La Bosnia Erzegovina ha depositato domanda d'adesione  all'UE il 15 febbraio scorso. Nel corso di quest'anno le autorità politiche bosniache sono riuscite ad arrivare alla risoluzione di varie questioni aperte da lungo tempo - con la messa in atto della prima fase dell'Agenda di Riforma, l'adozione di un meccanismo di coordinamento sulle questioni europee, e la stipula del Protocollo d'adattamento dell'Accordo d'associazione e stabilizzazione con l'UE, la cui firma è prevista per il 15 dicembre a Bruxelles. Il Consiglio UE ha quindi, lo scorso 20 settembre, deciso di prendere in considerazione la domanda d'adesione della Bosnia Erzegovina e chiedere alla Commissione europea di presentare la propria opinione su di essa.

Il questionario, accessibile online  per intero, è uno strumento diagnostico che servirà alla Commissione per raccogliere informazioni ufficiali sullo stato di avanzamento della Bosnia Erzegovina rispetto ai criteri di Copenhagen (istituzioni democratiche ed economia di mercato) e all'allineamento con l'acquis europeo nei suoi 33 capitoli. Assieme ai risultati di varie missioni di esperti e consultazioni con società civile e organizzazioni internazionali, le risposte delle istituzioni bosniache al questionario permetteranno alla Commissione di redigere poi la propria opinione sulla domanda d'adesione all'UE del paese. L'opinione includerà un rapporto analitico e una serie di raccomandazioni al Consiglio UE sulle riforme necessarie perché al paese richiedente venga concesso lo status di paese candidato ed eventualmente si aprano i negoziati d'adesione. 

L'adesione all'Unione europea è uno dei pochi obiettivi condivisi dalle élite politiche del paese. Dragan Čović, membro croato della presidenza tripartita, ha più volte ripetuto che si aspetta che la Bosnia Erzegovina riceva dal Consiglio UE lo status di paese candidato entro fine 2017. Un obiettivo su cui l'UE non si è pronunciata ma che appare parecchio ambizioso. Soprattutto se, come già appare, i politici nazionalisti inizieranno a porre i propri veti incrociati. I partiti serbo-bosniaci hanno infatti annunciato che ritengono prioritaria la riforma della Corte costituzionale (con l'obiettivo di rimuovere i giudici internazionali che ancora vi siedono), mentre i partiti croato-bosniaci chiedono che si riformi il voto per la Presidenza del paese e la legge elettorale per la città di Mostar, dove dal 2008 non si tengono elezioni dirette.

### Dati forniti:
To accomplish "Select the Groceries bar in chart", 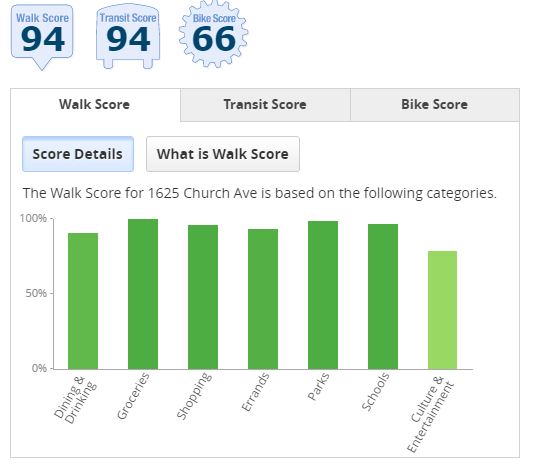I will pos(143,294).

### Elenco dei compiti:
**1.** Puoi ripetere parola per parola il passo del testo sulla Bosnia Erzegovina che comincia con "L'adesione all'Unione europea è" e prosegue fino a "tengono elezioni dirette."?
**2.** Come riassumeresti in un breve elenco puntato il paragrafo del testo sulla Bosnia Erzegovina che inizia con "Il questionario, accessibile online", mantenendone i fatti principali?
Rispondi servendoti soltanto del testo sulla Bosnia Erzegovina.

### Risposte scritte:
**1.**
L'adesione all'Unione europea è uno dei pochi obiettivi condivisi dalle élite politiche del paese. Dragan Čović, membro croato della presidenza tripartita, ha più volte ripetuto che si aspetta che la Bosnia Erzegovina riceva dal Consiglio UE lo status di paese candidato entro fine 2017. Un obiettivo su cui l'UE non si è pronunciata ma che appare parecchio ambizioso. Soprattutto se, come già appare, i politici nazionalisti inizieranno a porre i propri veti incrociati. I partiti serbo-bosniaci hanno infatti annunciato che ritengono prioritaria la riforma della Corte costituzionale (con l'obiettivo di rimuovere i giudici internazionali che ancora vi siedono), mentre i partiti croato-bosniaci chiedono che si riformi il voto per la Presidenza del paese e la legge elettorale per la città di Mostar, dove dal 2008 non si tengono elezioni dirette.

**2.**
- Il questionario, accessibile online per intero, è uno strumento diagnostico della Commissione.
- Raccoglie informazioni ufficiali sullo stato di avanzamento della Bosnia Erzegovina rispetto ai criteri di Copenhagen (istituzioni democratiche ed economia di mercato) e sull'allineamento con l'acquis europeo nei suoi 33 capitoli.
- Le risposte delle istituzioni bosniache, insieme ai risultati di missioni di esperti e di consultazioni con società civile e organizzazioni internazionali, permetteranno alla Commissione di redigere la propria opinione sulla domanda d'adesione.
- L'opinione includerà un rapporto analitico e raccomandazioni al Consiglio UE sulle riforme necessarie per concedere lo status di paese candidato ed eventualmente aprire i negoziati d'adesione.